Your assignment:
Return each line of the listing that follows in which the string "field" can be found.
──────── Provided entries ────────
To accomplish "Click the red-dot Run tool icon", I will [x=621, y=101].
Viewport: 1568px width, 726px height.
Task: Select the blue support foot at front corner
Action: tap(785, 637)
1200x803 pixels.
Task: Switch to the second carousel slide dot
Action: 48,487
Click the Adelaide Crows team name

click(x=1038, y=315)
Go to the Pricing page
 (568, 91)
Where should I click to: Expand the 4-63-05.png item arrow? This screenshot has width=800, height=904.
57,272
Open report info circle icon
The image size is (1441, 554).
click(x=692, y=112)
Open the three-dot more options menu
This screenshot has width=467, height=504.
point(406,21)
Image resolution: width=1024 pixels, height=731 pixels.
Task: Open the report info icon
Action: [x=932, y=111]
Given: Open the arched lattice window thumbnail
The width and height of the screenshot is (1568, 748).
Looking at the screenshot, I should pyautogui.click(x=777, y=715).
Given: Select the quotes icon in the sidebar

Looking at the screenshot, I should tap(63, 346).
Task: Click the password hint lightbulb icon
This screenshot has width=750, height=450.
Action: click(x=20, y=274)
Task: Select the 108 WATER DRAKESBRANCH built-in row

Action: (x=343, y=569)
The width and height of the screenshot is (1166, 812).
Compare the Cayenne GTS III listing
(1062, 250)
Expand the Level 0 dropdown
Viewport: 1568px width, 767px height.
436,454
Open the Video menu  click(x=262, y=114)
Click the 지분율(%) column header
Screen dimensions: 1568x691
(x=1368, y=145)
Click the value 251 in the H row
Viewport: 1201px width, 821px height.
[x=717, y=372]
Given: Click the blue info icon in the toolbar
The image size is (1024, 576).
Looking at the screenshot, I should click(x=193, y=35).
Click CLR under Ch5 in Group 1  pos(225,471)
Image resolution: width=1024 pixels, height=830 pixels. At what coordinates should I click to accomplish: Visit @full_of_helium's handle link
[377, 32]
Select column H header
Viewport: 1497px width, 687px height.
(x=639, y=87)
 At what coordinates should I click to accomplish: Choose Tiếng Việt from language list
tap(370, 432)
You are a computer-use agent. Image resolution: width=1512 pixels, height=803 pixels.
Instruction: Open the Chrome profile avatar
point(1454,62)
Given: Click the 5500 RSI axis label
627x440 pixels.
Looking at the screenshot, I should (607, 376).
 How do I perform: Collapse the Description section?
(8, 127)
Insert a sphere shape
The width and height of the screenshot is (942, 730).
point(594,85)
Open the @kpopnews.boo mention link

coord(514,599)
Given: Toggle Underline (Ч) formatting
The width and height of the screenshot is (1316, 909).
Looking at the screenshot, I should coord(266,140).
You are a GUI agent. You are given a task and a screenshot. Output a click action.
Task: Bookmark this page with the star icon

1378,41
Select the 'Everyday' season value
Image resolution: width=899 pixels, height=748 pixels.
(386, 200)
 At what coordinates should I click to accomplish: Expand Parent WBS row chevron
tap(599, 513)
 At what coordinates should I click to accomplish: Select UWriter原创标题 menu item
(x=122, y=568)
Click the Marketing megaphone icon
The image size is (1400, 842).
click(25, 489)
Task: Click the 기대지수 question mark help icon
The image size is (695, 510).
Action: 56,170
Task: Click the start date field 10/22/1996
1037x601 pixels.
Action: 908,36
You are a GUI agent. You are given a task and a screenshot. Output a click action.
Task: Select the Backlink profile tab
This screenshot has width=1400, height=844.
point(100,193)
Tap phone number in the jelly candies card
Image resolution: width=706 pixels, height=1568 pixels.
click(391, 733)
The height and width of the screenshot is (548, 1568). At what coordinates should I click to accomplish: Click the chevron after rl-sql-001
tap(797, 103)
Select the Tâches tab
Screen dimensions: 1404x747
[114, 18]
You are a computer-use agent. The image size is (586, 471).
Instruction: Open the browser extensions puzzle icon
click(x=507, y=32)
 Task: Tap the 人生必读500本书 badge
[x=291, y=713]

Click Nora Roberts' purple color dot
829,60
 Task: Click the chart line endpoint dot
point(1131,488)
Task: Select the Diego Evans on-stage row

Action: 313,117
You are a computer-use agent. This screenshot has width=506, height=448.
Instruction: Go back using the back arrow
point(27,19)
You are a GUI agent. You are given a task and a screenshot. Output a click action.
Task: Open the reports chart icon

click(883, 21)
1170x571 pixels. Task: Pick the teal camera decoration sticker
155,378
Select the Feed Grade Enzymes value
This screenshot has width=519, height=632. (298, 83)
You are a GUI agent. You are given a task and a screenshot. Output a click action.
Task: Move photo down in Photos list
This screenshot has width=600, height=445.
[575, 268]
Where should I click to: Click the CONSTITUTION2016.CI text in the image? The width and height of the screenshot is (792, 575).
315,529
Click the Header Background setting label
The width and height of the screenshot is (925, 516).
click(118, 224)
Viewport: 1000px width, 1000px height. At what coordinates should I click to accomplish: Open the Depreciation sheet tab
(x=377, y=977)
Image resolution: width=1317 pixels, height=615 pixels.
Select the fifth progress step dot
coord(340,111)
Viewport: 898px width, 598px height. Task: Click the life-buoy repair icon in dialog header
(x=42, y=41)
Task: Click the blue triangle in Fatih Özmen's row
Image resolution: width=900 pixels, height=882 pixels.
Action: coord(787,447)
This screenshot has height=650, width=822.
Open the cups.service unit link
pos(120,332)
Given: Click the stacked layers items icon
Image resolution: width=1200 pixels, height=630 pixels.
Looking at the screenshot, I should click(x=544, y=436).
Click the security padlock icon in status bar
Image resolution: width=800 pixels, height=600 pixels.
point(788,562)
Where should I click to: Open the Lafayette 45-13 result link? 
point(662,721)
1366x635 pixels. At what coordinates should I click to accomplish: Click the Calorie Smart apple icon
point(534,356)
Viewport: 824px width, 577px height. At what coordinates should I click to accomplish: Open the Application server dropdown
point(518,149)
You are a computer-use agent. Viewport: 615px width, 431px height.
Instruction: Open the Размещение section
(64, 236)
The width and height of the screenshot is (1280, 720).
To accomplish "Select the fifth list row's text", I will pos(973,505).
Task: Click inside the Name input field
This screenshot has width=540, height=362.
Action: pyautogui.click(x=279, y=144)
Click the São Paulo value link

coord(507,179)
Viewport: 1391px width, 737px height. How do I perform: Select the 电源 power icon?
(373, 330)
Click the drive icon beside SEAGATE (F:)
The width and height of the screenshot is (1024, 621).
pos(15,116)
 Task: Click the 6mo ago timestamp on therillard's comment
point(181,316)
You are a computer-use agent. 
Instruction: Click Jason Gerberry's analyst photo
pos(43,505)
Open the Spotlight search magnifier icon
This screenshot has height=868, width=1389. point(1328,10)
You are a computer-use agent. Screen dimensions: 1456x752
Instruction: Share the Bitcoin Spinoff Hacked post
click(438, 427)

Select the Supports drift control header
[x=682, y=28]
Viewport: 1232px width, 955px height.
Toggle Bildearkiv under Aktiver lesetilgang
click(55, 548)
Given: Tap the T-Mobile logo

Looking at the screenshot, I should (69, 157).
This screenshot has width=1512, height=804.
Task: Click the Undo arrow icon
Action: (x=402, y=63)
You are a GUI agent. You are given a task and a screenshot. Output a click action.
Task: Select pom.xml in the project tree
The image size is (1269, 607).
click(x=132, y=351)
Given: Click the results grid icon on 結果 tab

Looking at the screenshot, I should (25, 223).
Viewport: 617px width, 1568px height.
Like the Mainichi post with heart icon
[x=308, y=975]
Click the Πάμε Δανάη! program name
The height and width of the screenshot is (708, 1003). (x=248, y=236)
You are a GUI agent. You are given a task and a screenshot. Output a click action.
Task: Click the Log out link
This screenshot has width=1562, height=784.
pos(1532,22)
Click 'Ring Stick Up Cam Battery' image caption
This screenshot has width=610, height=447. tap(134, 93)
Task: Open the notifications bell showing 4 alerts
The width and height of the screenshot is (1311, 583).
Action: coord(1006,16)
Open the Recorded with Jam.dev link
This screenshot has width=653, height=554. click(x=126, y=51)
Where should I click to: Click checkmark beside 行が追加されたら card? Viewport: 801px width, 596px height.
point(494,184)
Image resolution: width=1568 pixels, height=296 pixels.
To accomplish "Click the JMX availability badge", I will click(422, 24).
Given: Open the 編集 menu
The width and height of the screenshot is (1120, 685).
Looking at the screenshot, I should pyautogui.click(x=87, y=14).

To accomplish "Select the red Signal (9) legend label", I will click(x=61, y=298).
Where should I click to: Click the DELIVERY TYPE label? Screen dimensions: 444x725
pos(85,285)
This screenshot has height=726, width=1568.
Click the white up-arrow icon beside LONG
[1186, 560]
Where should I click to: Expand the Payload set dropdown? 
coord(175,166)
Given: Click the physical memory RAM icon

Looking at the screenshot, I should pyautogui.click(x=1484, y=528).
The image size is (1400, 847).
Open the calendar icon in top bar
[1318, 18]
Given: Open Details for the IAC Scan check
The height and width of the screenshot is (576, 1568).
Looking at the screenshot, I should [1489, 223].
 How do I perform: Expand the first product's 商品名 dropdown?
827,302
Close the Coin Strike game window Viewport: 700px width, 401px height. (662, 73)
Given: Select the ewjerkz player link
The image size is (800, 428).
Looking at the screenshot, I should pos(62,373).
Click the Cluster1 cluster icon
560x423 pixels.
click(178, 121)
────────
Result of this exercise:
Task: Click the start date field 10/22/1996
Task: Click inside the Name input field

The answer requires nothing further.